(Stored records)
------------------------------------------------------------------------

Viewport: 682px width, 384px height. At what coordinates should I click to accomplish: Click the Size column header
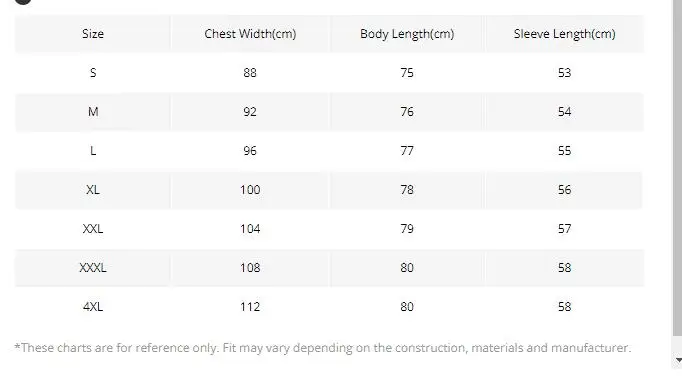pyautogui.click(x=93, y=34)
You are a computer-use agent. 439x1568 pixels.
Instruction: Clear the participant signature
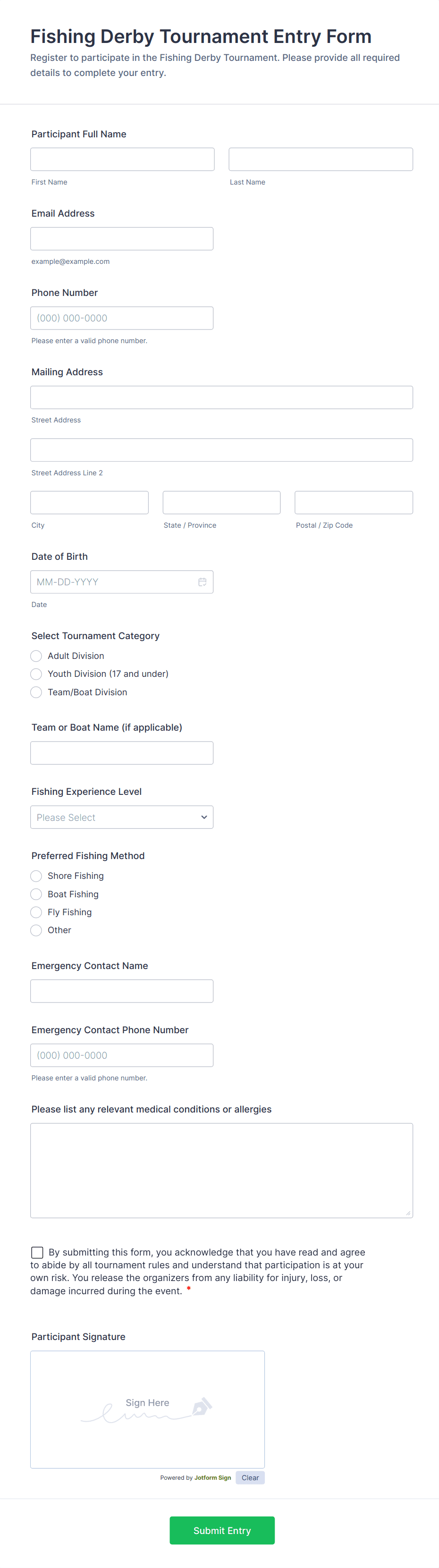point(250,1477)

------------------------------------------------------------------------

> _What needs to be done_: Reproduce all of the entries above word for word, but leave out their pictures.

> _Result of this task_:
Viewport: 682px width, 384px height. At what coordinates should I click to accomplish: Click the Size column header
pyautogui.click(x=93, y=34)
You are a computer-use agent. 439x1568 pixels.
Instruction: Clear the participant signature
point(250,1477)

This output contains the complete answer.